Aim of the task »
Please recast the records below as a Markdown table with the columns Row and Line, starting at the line that contains "This screenshot has height=1000, width=1618." and stopping after the line that contains "callout-1: 1 is". Leave out blank lines.

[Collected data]
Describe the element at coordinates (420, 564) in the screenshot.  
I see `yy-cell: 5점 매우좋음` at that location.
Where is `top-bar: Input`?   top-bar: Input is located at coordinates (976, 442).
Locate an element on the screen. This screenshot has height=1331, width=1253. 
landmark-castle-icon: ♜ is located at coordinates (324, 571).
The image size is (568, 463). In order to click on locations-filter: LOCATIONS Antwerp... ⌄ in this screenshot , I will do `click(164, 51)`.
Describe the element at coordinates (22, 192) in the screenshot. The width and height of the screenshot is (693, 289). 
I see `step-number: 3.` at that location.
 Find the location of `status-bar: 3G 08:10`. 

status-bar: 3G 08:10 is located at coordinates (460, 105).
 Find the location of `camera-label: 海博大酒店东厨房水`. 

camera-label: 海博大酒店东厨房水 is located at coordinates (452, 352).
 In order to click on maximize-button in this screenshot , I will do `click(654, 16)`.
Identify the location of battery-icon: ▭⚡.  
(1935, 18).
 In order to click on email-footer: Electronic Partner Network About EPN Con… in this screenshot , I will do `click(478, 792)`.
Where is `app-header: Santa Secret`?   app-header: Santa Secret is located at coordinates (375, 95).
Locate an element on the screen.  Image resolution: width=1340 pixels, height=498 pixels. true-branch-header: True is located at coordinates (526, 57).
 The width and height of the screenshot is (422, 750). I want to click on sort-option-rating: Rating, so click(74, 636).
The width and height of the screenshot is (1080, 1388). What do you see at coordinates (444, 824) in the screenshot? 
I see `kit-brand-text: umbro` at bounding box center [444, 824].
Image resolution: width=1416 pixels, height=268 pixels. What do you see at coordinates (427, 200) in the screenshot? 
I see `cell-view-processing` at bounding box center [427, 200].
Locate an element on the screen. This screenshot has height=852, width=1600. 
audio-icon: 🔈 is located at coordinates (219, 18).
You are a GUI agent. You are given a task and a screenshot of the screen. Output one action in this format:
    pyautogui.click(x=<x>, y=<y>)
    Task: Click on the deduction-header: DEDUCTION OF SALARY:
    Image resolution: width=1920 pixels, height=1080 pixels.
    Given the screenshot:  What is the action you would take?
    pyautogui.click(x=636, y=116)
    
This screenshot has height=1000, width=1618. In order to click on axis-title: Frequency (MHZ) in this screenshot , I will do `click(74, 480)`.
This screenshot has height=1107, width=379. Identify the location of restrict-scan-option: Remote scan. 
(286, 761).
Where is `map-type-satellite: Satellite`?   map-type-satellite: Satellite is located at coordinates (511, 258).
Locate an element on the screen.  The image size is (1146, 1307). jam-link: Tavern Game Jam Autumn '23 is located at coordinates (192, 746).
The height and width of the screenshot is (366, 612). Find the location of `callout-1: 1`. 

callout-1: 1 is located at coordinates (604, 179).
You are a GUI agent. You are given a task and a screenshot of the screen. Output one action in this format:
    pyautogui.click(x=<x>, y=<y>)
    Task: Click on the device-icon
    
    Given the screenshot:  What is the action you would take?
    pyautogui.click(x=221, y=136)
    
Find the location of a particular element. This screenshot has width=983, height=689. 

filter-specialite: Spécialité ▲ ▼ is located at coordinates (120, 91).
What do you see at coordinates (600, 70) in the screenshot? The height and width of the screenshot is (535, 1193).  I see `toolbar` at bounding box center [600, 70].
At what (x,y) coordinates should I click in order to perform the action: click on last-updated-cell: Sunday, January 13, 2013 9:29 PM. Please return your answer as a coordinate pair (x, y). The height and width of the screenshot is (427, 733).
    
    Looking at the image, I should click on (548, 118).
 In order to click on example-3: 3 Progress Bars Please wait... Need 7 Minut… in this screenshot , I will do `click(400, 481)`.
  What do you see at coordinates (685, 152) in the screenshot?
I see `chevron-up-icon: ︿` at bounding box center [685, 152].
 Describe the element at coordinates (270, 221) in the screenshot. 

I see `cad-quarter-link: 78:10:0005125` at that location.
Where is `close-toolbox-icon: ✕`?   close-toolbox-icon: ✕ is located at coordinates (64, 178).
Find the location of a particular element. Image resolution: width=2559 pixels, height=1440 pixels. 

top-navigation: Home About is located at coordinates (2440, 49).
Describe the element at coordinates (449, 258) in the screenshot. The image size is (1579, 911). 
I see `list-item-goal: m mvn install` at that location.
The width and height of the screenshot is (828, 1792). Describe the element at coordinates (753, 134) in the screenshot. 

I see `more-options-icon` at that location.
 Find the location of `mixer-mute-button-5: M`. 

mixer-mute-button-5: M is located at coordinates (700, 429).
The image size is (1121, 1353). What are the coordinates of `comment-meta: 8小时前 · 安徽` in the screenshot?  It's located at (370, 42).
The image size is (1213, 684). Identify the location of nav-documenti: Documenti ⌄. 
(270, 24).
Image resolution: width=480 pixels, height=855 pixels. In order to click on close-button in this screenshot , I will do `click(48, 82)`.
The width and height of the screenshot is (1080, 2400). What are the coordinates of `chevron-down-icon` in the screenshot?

Your response »
| Row | Line |
|---|---|
| 1 | This screenshot has height=1000, width=1618. In order to click on axis-title: Frequency (MHZ) in this screenshot , I will do `click(74, 480)`. |
| 2 | This screenshot has height=1107, width=379. Identify the location of restrict-scan-option: Remote scan.  |
| 3 | (286, 761). |
| 4 | Where is `map-type-satellite: Satellite`?   map-type-satellite: Satellite is located at coordinates (511, 258). |
| 5 | Locate an element on the screen.  The image size is (1146, 1307). jam-link: Tavern Game Jam Autumn '23 is located at coordinates (192, 746). |
| 6 | The height and width of the screenshot is (366, 612). Find the location of `callout-1: 1`.  |
| 7 | callout-1: 1 is located at coordinates (604, 179). |